WHAT THIS TASK INVOLVES » Revise the records from the line that has "Task: Open the AppleInc.iTunes" through the line that has "click(24, 15)", replacing "checkbox" with "check box" and leaving all else unchanged.

(Entries on target coordinates)
· · · ·

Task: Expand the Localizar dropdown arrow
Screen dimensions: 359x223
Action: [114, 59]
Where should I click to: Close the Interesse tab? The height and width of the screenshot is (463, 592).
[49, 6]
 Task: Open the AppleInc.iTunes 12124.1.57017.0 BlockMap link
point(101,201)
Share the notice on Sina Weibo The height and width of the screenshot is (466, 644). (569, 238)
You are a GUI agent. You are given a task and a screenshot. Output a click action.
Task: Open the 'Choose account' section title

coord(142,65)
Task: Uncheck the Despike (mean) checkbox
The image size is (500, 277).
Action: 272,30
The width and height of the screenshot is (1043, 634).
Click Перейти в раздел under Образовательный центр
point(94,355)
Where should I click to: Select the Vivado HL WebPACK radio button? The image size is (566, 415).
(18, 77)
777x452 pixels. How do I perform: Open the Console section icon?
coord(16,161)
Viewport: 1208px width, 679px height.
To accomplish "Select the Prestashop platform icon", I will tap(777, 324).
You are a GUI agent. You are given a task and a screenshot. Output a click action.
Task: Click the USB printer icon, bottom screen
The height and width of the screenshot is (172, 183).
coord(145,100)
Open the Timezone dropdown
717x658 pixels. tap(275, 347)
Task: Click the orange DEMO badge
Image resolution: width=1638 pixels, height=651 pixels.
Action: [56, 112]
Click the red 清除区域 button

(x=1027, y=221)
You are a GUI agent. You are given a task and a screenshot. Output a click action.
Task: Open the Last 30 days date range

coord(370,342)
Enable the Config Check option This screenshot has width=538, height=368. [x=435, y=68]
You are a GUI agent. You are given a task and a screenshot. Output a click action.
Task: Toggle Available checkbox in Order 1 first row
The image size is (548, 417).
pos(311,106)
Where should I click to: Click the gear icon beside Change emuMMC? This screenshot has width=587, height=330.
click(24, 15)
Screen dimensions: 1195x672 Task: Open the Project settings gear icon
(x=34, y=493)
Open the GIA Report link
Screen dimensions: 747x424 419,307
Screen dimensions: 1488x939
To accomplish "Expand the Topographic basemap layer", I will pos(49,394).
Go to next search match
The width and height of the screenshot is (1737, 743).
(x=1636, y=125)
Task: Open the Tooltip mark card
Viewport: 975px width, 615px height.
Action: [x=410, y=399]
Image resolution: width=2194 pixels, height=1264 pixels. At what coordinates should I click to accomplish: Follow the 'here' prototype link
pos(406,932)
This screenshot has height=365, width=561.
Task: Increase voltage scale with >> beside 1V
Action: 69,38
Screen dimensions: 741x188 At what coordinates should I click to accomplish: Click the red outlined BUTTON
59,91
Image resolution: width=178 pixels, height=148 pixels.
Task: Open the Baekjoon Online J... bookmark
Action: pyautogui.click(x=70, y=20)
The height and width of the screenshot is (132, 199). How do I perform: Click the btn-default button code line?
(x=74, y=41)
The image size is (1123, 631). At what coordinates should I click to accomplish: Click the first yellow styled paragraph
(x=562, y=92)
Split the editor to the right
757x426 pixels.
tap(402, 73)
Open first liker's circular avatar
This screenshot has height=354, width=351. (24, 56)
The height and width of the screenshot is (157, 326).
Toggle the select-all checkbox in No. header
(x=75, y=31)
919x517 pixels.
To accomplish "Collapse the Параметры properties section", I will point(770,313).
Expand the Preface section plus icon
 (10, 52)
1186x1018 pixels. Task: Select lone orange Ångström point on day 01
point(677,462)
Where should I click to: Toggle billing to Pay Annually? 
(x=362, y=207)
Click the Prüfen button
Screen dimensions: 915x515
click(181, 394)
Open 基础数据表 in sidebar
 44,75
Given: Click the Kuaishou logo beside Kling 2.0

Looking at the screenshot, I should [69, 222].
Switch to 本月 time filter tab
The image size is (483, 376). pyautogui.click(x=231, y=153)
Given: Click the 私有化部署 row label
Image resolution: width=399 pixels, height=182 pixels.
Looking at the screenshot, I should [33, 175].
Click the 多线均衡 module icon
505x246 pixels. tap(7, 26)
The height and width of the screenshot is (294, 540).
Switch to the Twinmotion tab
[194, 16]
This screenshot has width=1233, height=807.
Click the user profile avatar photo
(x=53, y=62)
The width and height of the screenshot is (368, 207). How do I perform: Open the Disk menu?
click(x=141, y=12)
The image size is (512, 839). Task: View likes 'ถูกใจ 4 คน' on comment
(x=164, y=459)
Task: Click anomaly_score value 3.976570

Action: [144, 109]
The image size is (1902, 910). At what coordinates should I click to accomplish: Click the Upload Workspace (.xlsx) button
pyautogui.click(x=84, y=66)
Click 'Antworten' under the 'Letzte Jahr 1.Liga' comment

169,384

· · · ·

OUTPUT FOR THIS EXERCISE »
 Task: Open the AppleInc.iTunes 12124.1.57017.0 BlockMap link
point(101,201)
Share the notice on Sina Weibo The height and width of the screenshot is (466, 644). (569, 238)
You are a GUI agent. You are given a task and a screenshot. Output a click action.
Task: Open the 'Choose account' section title

coord(142,65)
Task: Uncheck the Despike (mean) check box
The image size is (500, 277).
Action: 272,30
The width and height of the screenshot is (1043, 634).
Click Перейти в раздел under Образовательный центр
point(94,355)
Where should I click to: Select the Vivado HL WebPACK radio button? The image size is (566, 415).
(18, 77)
777x452 pixels. How do I perform: Open the Console section icon?
coord(16,161)
Viewport: 1208px width, 679px height.
To accomplish "Select the Prestashop platform icon", I will tap(777, 324).
You are a GUI agent. You are given a task and a screenshot. Output a click action.
Task: Click the USB printer icon, bottom screen
The height and width of the screenshot is (172, 183).
coord(145,100)
Open the Timezone dropdown
717x658 pixels. tap(275, 347)
Task: Click the orange DEMO badge
Image resolution: width=1638 pixels, height=651 pixels.
Action: [56, 112]
Click the red 清除区域 button

(x=1027, y=221)
You are a GUI agent. You are given a task and a screenshot. Output a click action.
Task: Open the Last 30 days date range

coord(370,342)
Enable the Config Check option This screenshot has width=538, height=368. [x=435, y=68]
You are a GUI agent. You are given a task and a screenshot. Output a click action.
Task: Toggle Available check box in Order 1 first row
The image size is (548, 417).
pos(311,106)
Where should I click to: Click the gear icon beside Change emuMMC? This screenshot has width=587, height=330.
click(24, 15)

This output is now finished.